Anyhow, climbing Iceland’s tallest summit, Hvannadalshnjúkur, is something that’s only possible to do in the months of May and June. Hvannadalshnjúkur is located in Öræfajökull in Vatnajökull National Park.
If you’re interested in hiking the summit, you will have to find a guide to go with you. It’s inherently dangerous to hike on glaciers without guidance and the right equipment. You can read more about the summit here.
The hike takes 12–15 hours and the total elevation is 2,109.6 metres (6,921 ft). The drive from Reykjavik is pretty long, so you would have to stay somewhere close to the glacier the night before.
Road conditions are usually good during May, so a road trip might be a good idea. Camping might not be the best option, though, since it's still a bit cold.
If you're interested in a short hike close to Reykjavik city, that's something you can definitely do in May. This article could be a useful starting poing if you're looking for an ideal hike, not too far from the city.
This is an annual running event in Selfoss, which is one of the largest villages in the southern part of Iceland. You can choose from two different routes, one is 10k and the other is 5k. The participation fee is 2500 ISK (around 23 USD). If you want to sign up for it, click here.
This running event takes place in Kópavogur, which is in the outskirts of Reykjavik. You can choose between three distances: 21k, 10k and 5k. You’ll be running along the seaside the whole time so you should be prepared for windy conditions.
You can sign up for this event here.
The Mývatn Marathon takes place at Mývatn, which is one of the most stunning areas in the northern part of Iceland.
The longest distance you can choose from is a full marathon, which circles around Lake Mývatn. The starting/finishing point is by the Mývatn Nature Baths, which is a fabulous bathing spot similar to the world famous Blue Lagoon. For more info, contact firstname.lastname@example.org.

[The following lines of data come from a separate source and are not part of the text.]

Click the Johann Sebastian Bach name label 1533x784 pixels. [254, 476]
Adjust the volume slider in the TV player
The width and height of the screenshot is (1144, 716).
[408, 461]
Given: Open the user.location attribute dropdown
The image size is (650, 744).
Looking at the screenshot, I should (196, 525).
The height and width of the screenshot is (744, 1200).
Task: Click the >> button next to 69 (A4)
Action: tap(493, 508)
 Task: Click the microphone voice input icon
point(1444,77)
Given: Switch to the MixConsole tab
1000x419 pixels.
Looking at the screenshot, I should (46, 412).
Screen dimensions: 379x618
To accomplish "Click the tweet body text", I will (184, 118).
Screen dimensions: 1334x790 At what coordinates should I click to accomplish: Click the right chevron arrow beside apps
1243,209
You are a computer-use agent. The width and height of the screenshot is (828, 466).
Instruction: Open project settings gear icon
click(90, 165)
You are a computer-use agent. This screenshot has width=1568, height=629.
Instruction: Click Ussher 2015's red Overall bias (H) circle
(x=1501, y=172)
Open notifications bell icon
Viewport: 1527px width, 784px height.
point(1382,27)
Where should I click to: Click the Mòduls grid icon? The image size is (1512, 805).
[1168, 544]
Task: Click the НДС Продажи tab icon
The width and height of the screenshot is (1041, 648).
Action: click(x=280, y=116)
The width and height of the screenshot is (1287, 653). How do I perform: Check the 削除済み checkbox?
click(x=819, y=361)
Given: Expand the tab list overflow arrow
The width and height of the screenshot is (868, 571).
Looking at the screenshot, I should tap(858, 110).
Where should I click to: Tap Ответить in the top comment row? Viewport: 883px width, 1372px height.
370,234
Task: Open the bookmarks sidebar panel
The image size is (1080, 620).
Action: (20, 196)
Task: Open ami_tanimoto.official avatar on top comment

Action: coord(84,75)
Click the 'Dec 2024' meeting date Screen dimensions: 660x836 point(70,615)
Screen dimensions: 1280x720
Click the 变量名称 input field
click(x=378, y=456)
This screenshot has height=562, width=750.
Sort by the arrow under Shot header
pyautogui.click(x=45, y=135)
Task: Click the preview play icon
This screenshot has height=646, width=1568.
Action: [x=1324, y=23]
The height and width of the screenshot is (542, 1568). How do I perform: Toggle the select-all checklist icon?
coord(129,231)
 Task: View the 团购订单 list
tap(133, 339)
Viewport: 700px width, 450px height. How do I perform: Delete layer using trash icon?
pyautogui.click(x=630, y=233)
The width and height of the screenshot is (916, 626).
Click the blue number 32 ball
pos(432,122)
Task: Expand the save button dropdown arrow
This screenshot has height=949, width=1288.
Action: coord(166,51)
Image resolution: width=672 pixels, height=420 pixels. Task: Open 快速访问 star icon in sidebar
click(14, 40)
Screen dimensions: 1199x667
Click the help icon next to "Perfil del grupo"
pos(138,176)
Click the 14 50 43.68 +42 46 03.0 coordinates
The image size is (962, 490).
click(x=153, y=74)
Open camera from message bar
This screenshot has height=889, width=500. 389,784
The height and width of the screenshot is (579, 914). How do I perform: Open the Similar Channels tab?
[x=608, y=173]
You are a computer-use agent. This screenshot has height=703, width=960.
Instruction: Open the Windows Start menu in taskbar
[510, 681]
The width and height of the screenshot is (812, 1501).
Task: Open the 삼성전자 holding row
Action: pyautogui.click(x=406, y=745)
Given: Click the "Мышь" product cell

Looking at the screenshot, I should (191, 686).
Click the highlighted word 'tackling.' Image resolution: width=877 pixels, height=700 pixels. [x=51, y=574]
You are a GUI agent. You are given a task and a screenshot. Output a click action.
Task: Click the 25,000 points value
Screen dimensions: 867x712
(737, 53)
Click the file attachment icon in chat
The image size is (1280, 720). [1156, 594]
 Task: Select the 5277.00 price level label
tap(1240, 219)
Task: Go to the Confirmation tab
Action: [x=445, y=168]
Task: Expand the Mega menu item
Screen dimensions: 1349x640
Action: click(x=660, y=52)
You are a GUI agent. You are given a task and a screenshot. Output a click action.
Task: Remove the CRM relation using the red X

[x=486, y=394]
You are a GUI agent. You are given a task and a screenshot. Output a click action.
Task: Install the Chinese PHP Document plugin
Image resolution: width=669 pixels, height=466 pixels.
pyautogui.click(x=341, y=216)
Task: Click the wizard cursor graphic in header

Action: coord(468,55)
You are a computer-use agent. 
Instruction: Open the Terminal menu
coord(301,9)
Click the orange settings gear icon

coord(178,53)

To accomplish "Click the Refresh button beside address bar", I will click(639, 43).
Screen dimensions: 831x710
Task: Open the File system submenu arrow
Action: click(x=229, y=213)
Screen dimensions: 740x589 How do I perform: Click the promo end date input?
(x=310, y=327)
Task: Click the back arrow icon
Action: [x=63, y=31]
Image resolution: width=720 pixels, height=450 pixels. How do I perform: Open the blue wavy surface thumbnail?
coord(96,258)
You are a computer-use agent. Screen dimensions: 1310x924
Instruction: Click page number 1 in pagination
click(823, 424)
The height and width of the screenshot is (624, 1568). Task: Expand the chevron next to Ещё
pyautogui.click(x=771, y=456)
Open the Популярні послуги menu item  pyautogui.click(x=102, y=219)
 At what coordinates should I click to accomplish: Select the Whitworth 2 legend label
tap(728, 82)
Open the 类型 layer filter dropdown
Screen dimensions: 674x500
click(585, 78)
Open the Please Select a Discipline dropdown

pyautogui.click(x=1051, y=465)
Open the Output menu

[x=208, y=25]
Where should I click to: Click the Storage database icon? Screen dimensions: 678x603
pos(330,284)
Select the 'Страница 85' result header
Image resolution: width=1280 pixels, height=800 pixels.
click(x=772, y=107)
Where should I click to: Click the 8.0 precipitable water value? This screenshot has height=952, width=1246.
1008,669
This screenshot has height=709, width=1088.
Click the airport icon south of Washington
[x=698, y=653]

May the 1st is a bank holiday in Iceland, just like in many other European countries. May the 1st is the International Workers’ day – and a day off for most workers in Iceland.
Some people join the annual 1st of May demonstration and march down Laugavegur street while demanding higher wages and better working conditions. Others just stay at home and take it easy.
Ascension Day is a bank holiday in Iceland. There are no traditional celebrations on this specific days, but true Christians can of course join the Ascension Day Mass. You should also be aware that some stores are closed on this day, including the liquor store.
Whit Sunday and Whit Monday are bank holidays. It’s the first “long” weekend of the summer so locals often use the opportunity to escape the city limits, especially if the weather is decent.